Assigned task: Repeat exactly the lines beginning at the one that contains "Task: Click the" and running to the end of the material. Omit the pictures.

Information:
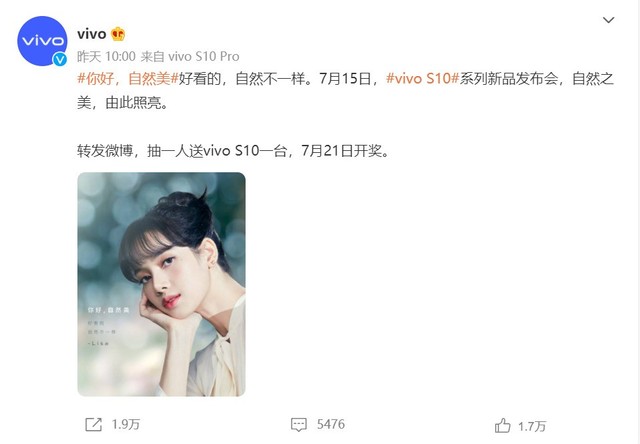Click the vivo S10 Pro source link
Image resolution: width=640 pixels, height=444 pixels.
tap(204, 56)
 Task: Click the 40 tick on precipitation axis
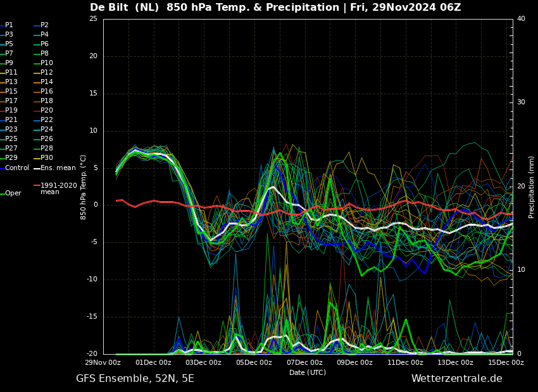point(521,18)
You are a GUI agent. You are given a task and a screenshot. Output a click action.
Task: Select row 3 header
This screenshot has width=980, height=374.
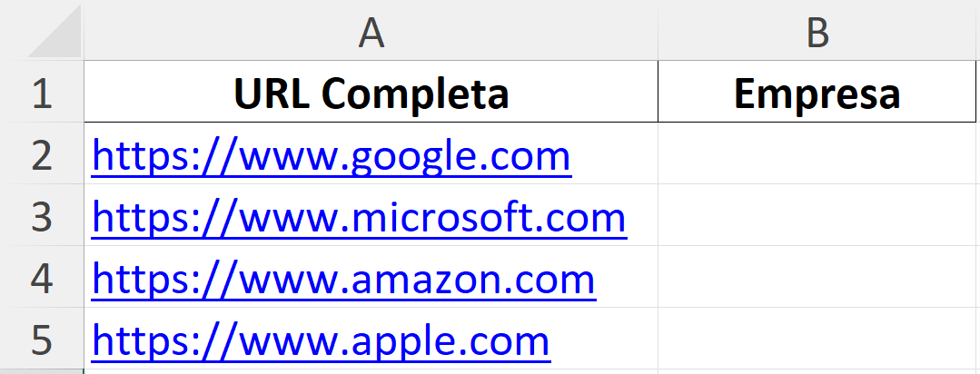42,216
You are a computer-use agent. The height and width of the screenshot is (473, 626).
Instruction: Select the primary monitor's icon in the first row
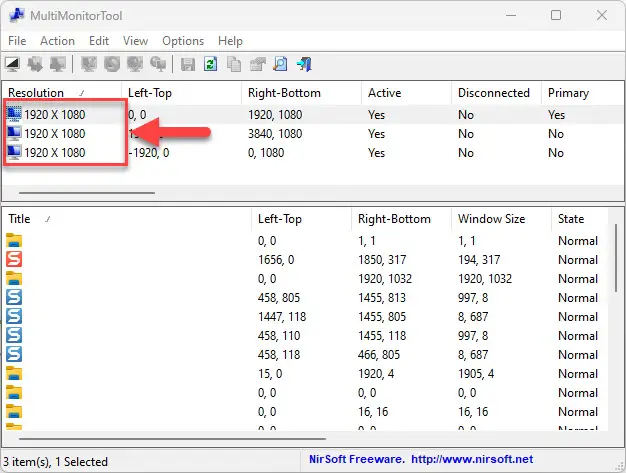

Result of the task:
 Task: Click the 40 tick on precipitation axis
point(521,18)
You are a GUI agent. You are given a task and a screenshot. Output a click action.
Task: Select row 3 header
This screenshot has width=980, height=374.
42,216
You are a computer-use agent. The height and width of the screenshot is (473, 626).
Instruction: Select the primary monitor's icon in the first row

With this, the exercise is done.